BEGIN STORED ROWS

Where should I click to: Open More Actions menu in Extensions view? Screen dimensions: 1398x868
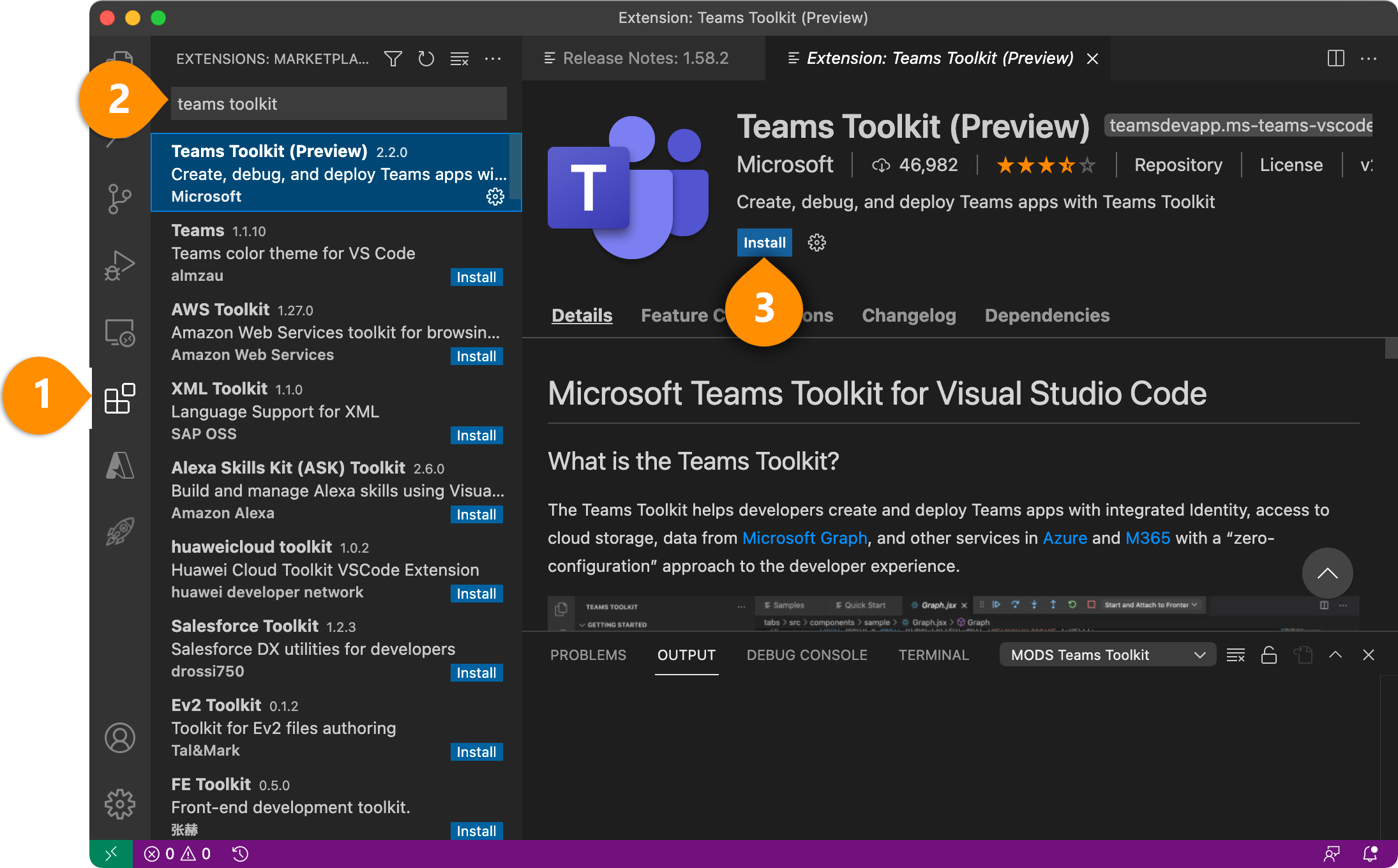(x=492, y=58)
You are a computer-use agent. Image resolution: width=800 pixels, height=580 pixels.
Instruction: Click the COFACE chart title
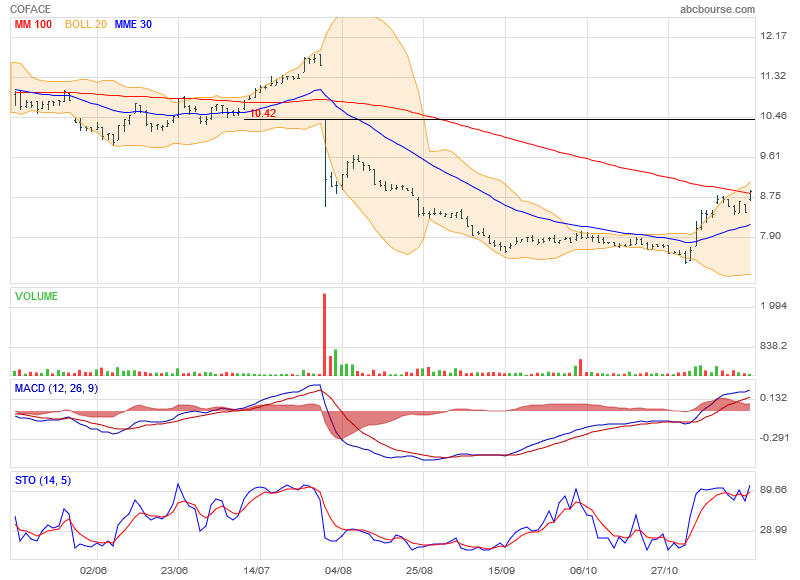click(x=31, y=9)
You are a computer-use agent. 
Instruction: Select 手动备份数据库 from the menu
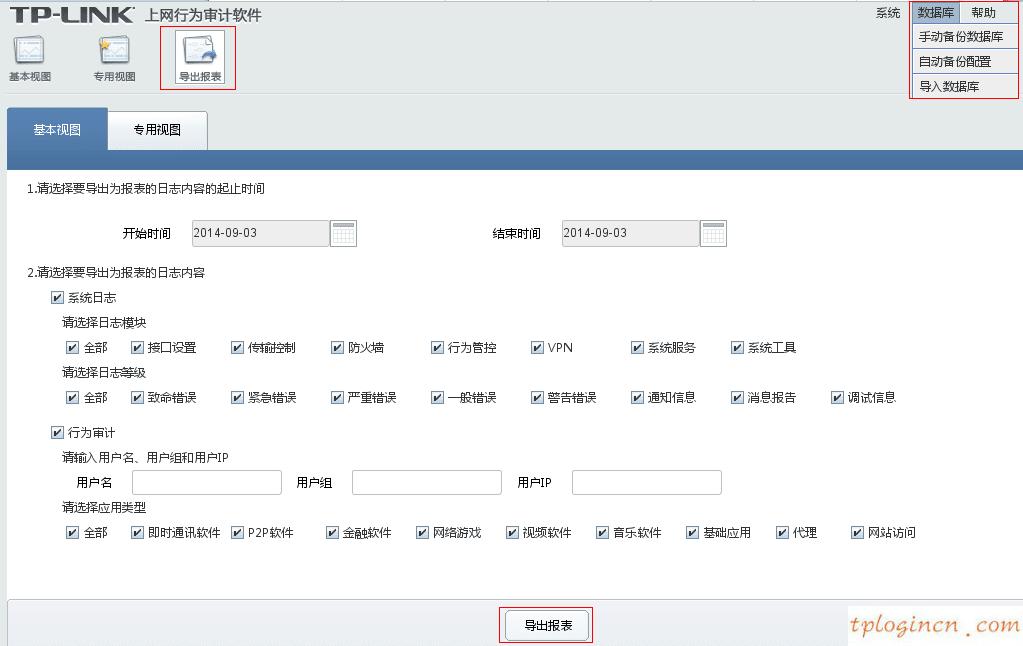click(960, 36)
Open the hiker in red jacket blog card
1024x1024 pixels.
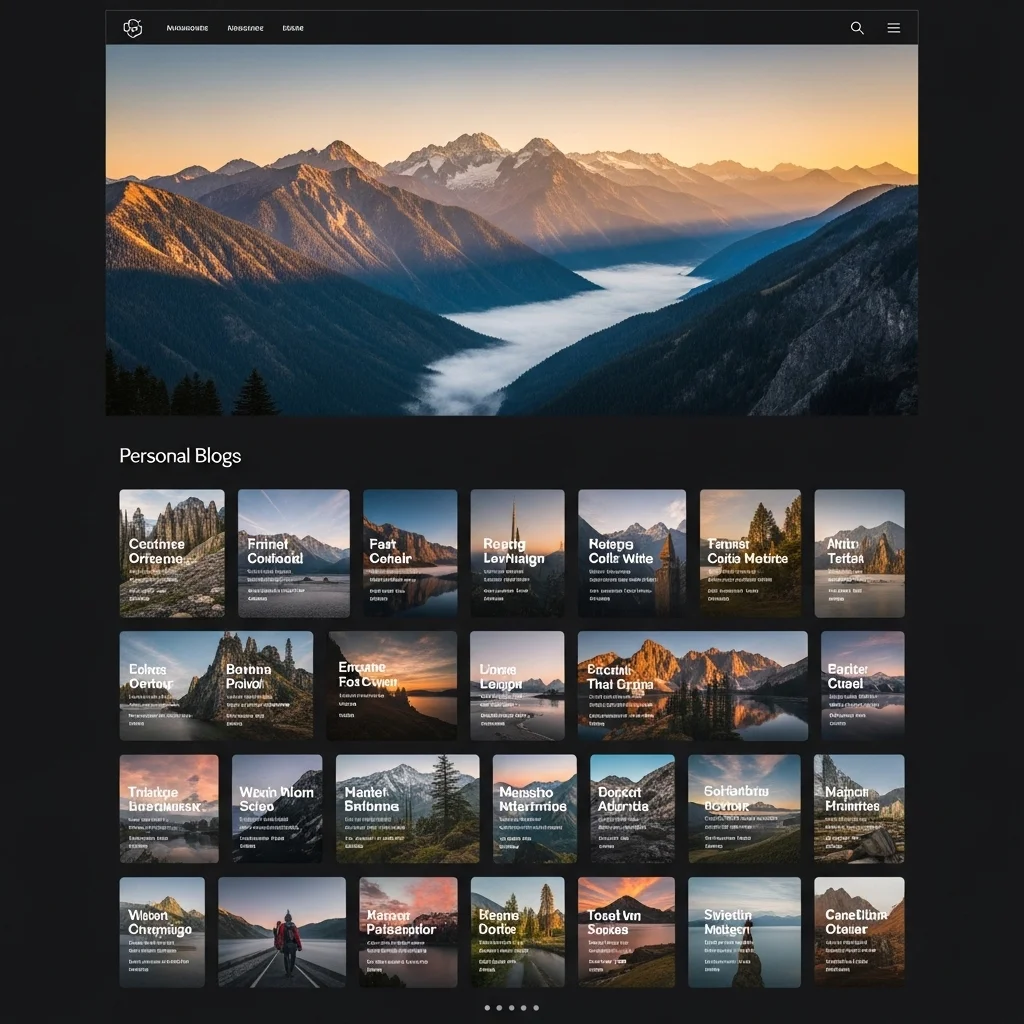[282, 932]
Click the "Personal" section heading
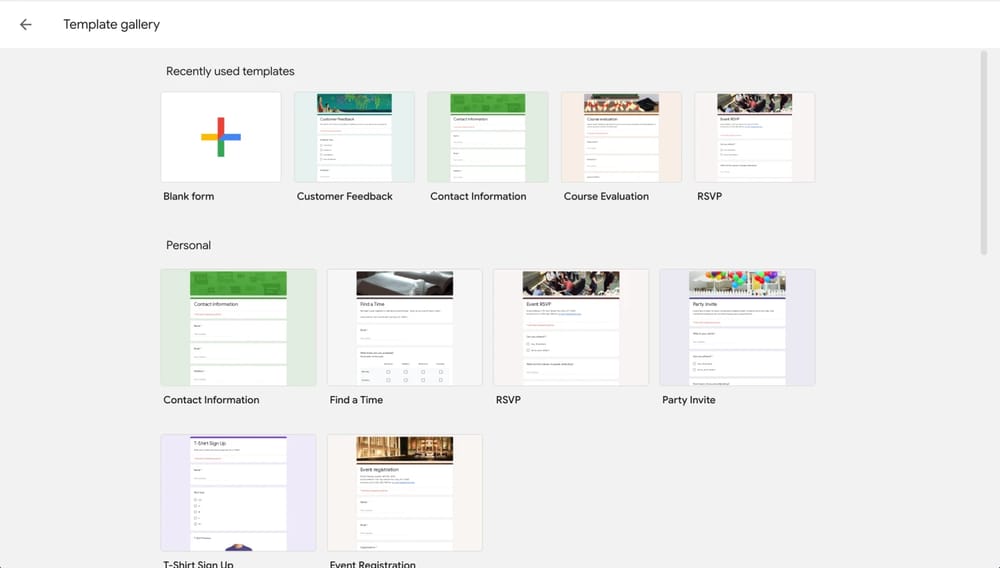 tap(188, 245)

END STORED ROWS

SHORT TASK: Write out all the rows above again, with every "computer-use agent" changed to "desktop automation agent" and nothing else altered. Omit the pictures.

COMPLETE RESPONSE:
Where should I click to: Open More Actions menu in Extensions view? Screen dimensions: 1398x868
(x=492, y=58)
You are a desktop automation agent. Image resolution: width=800 pixels, height=580 pixels.
Instruction: Click the COFACE chart title
click(x=31, y=9)
You are a desktop automation agent. 
Instruction: Select 手动备份数据库 from the menu
click(960, 36)
Open the hiker in red jacket blog card
1024x1024 pixels.
[282, 932]
Click the "Personal" section heading
 tap(188, 245)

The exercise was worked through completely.